Task to carry out> The output is the lines below from the one with "upload your updated" through the one with "You are a computer-use", both included, printed exactly and with no other line.

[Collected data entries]

[Start of Attachment]

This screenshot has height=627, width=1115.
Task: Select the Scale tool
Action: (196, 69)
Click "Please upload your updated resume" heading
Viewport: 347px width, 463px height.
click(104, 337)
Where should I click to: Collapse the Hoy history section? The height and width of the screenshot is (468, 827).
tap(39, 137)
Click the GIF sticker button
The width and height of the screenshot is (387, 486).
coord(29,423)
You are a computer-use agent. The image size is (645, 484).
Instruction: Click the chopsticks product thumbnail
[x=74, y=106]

[End of Attachment]
[Start of Attachment]

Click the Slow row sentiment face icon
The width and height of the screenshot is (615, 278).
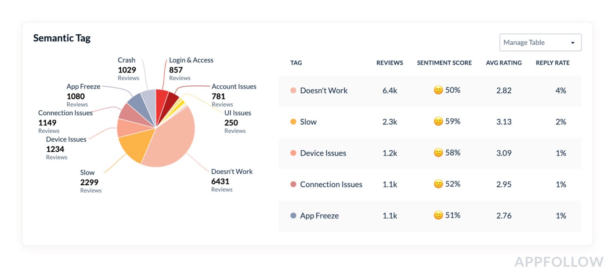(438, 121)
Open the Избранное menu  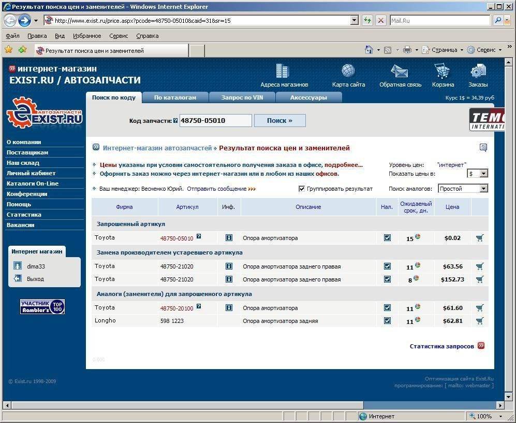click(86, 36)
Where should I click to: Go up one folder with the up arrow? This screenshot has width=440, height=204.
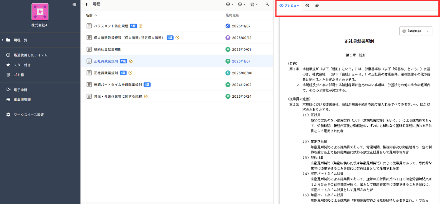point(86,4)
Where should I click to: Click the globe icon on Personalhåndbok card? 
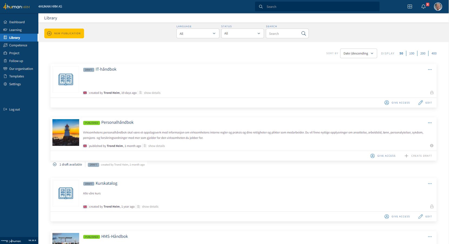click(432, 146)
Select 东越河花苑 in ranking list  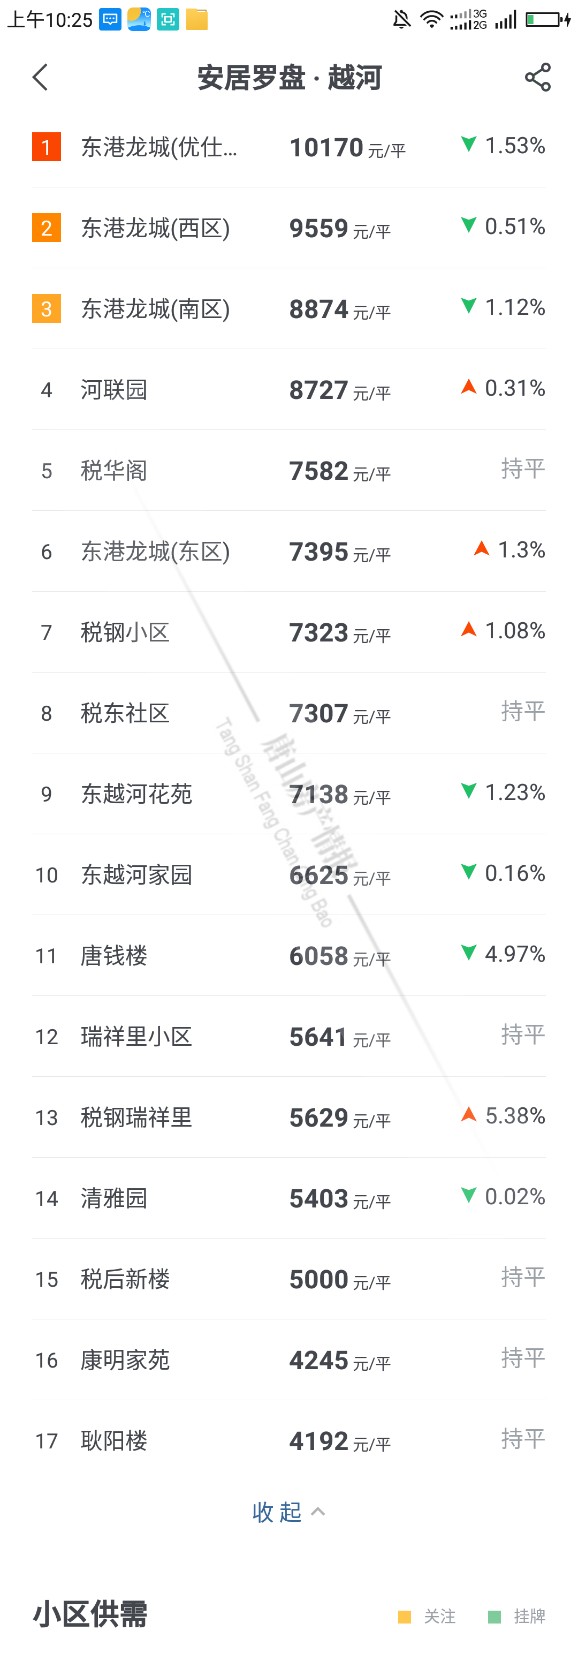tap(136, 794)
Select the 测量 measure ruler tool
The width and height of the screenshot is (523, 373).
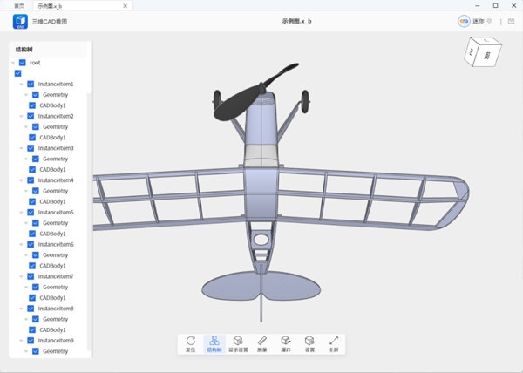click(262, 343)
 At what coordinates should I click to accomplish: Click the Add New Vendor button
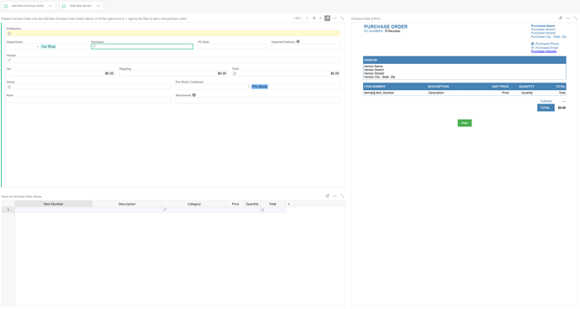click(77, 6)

[End of Attachment]
[Start of Attachment]

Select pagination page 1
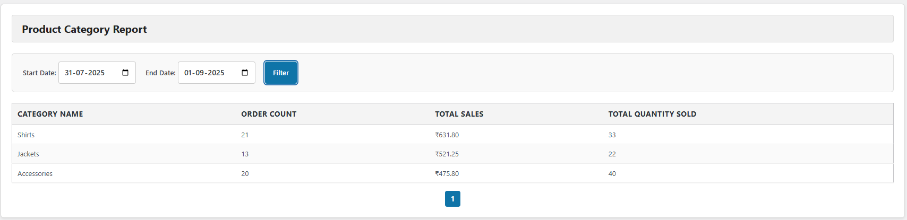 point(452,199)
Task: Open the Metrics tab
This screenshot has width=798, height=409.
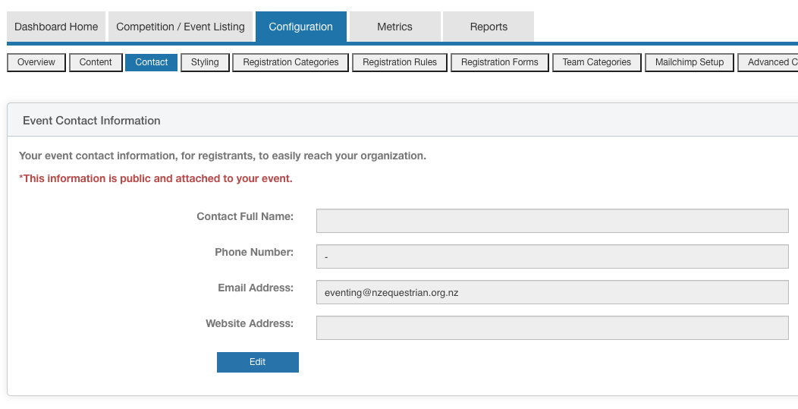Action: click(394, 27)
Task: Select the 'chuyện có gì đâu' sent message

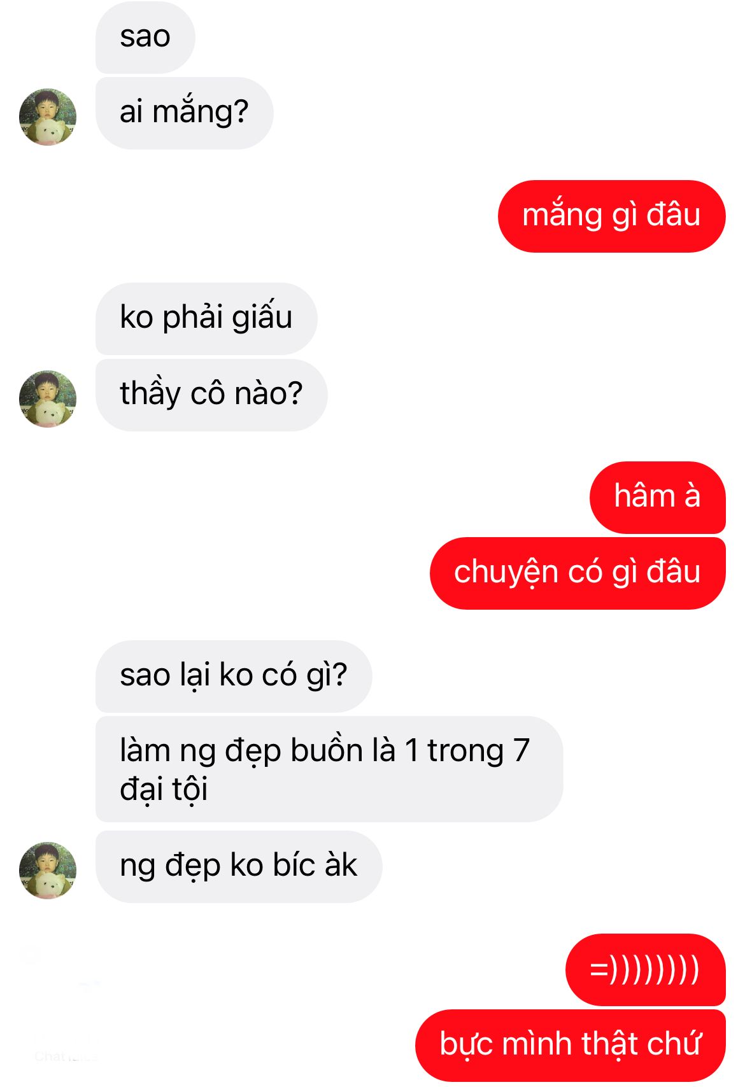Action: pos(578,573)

[End of Attachment]

Exercise result>
Click "Please upload your updated resume" heading
Viewport: 347px width, 463px height.
click(104, 337)
Where should I click to: Collapse the Hoy history section? The height and width of the screenshot is (468, 827).
tap(39, 137)
Click the GIF sticker button
The width and height of the screenshot is (387, 486).
coord(29,423)
You are a computer-use agent. The image size is (645, 484).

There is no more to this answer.